The third outgrowth of the archenteron gives rise to the water-vascular vesicle. It first grows round the region of the future œsophagus and so forms the water-vascular ring. The wall of the ring then grows towards the body wall so as to divide the oral (left) peritoneal vesicle into two distinct vesicles, an anterior and a posterior, shewn in [fig. 253], lp´ and lp. Before this division is completed, the water-vascular ring is produced in front into five processes—the future tentacles ([fig. 252], wv)—which project into the cavity of the oral vesicle (lp). After the oral peritoneal space has become completely divided into two parts, the anterior dilates ([fig. 253], lp´) greatly, and forms a large vestibule at the anterior end of the body. This vestibule (lp´) next acquires a communication with the mesenteron, shewn in [fig. 253] at m. The anterior wall of this vestibule is finally broken through. By this rupture the mesenteron is placed in communication with the exterior by the opening at m, while at the same time the tentacles of the water-vascular ring (t) project freely to the exterior. Such is Götte’s account of the præ-oral body space, but, as he himself points out, it involves our believing that the lining of the diverticulum derived from the primitive alimentary vesicle becomes part of the external skin. This occurrence is so remarkable, that more evidence appears to me requisite before accepting it.

The formation of the anus occurs late. Its position appears to be the same as that of the blastopore, and is indicated by a papilla of the mesenteron attaching itself to the skin on the ventral side ([fig. 253], an). It eventually becomes placed in an interradial space within the oral disc of the adult. The water-vascular ring has no direct communication with the exterior, but the place of the madreporic canal of other types appears to be taken in the larva by a single tube leading from the exterior into the body cavity, the external opening of which is placed on one of the oral plates (vide p. [571]) in the next interradial space to the right of the anus, and a corresponding diverticulum of the water-vascular ring opening into the body cavity. The line of junction between the left and right peritoneal vesicles forms in the larva a ring-like mesentery dividing the oral from the aboral part of the body cavity. In the adult[220] the oral section of the larval body cavity becomes the ventral part of the circumvisceral division of the body cavity, and the subtentacular canals of the arms and disc; while the aboral section becomes the dorsal part of the circumvisceral division of the body cavity, the cœliac canals of the arms, and the cavity of the centro-dorsal piece. The primitive distinction between the sections of the larval body cavity becomes to a large extent obliterated, while the axial and intervisceral sections of the body cavity of the adult are late developments.

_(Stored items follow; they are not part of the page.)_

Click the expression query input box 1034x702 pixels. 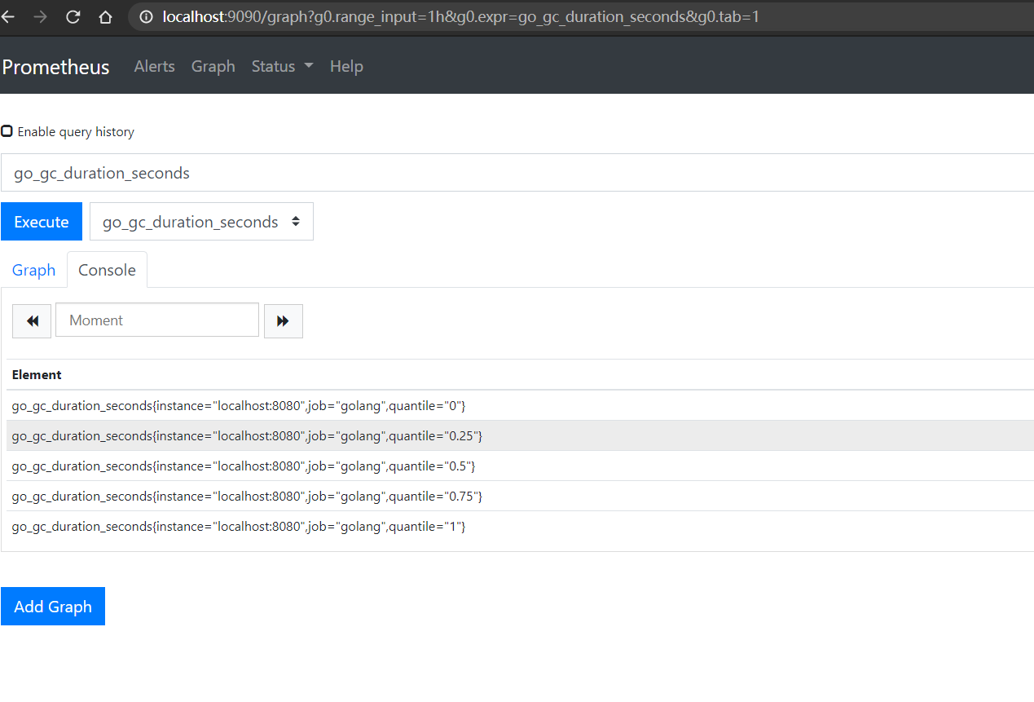tap(517, 173)
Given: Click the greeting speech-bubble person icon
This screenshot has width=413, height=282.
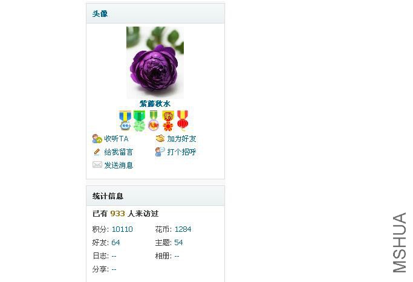Looking at the screenshot, I should [x=160, y=152].
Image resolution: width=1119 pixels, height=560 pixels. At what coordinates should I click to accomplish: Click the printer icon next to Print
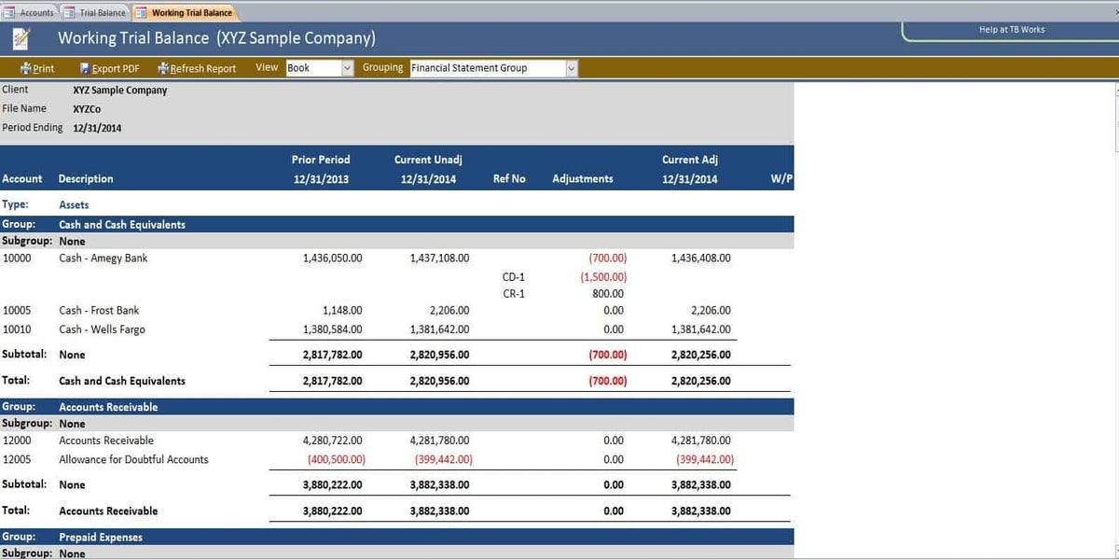[26, 68]
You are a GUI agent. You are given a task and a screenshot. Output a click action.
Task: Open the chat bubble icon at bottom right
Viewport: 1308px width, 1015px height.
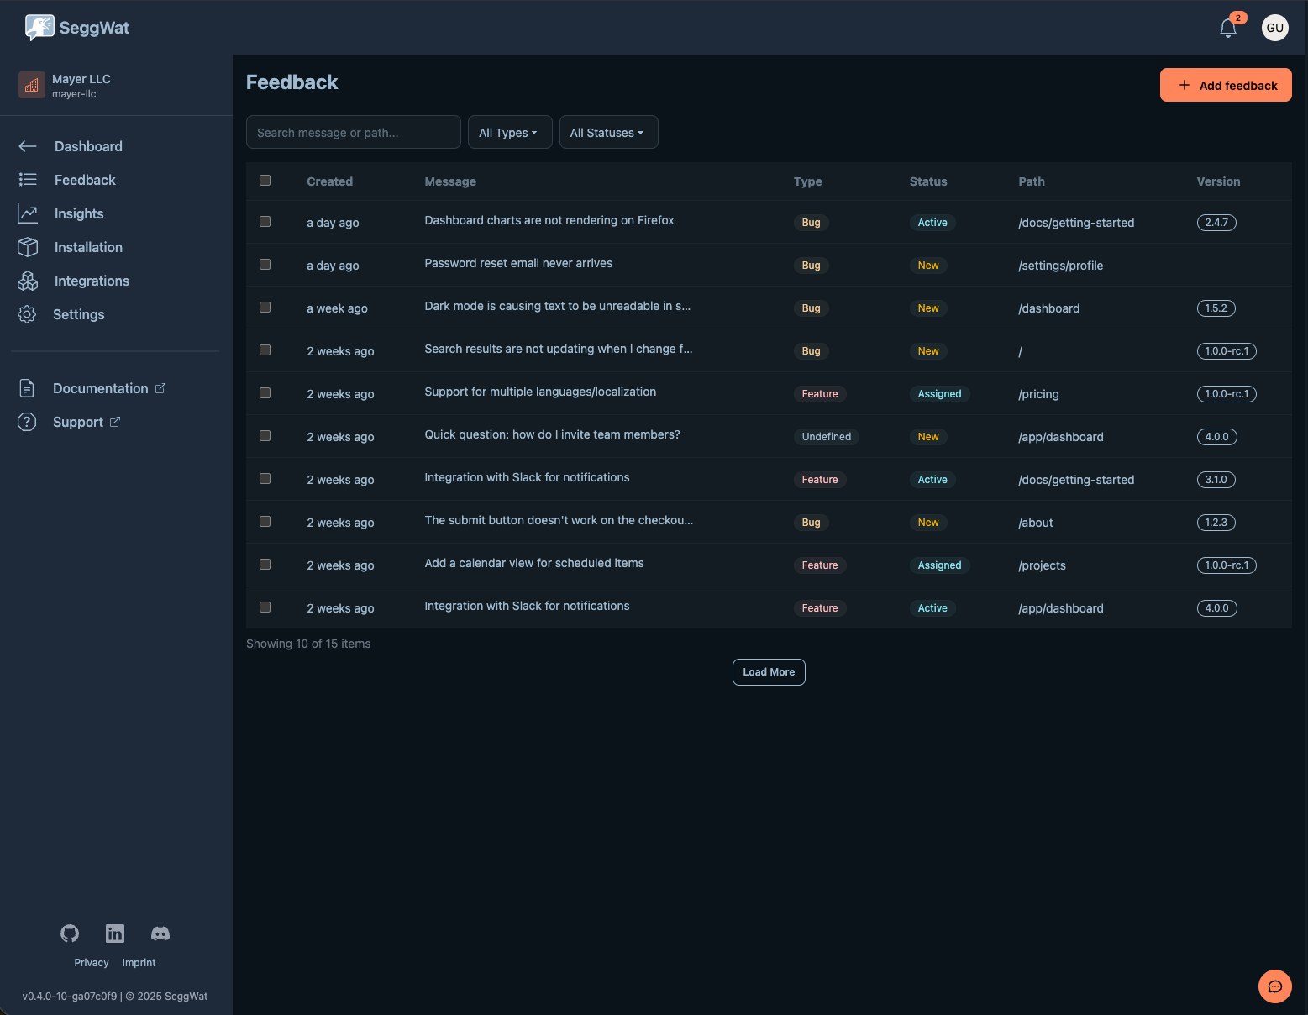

Fig. 253. Longitudinal section through the calyx of an advanced Pentacrinoid Antedon larva with closed vestibule.
(From Carpenter; after Götte.)

ae. epithelium of oral vestibule; m. mouth; al. mesenteron; an. rudiment of permanent anus; lp. posterior part of left (oral) peritoneal sack; lp´. anterior part of left (oral) peritoneal sack; wr. water-vascular ring; t. tentacle; mt. mesentery; rp. right peritoneal sack; rp´. continuation of right peritoneal sack into the stalk; r. roof of tentacular vestibule.

The more important points in the development indicated in the preceding pages are as follows:

(1) The blastosphere is usually elongated in the direction of the axis of invagination, but in Comatula it is elongated transversely to this axis.

(2) The blastopore usually becomes the permanent anus, but it closes at the end of larval life (there being no anus in the adult) in Ophiuroids and some Asteroids, while in Comatula it closes very early, and a fresh anus is formed at the point where the blastopore was placed.

(3) The larval mouth always becomes the mouth of the adult.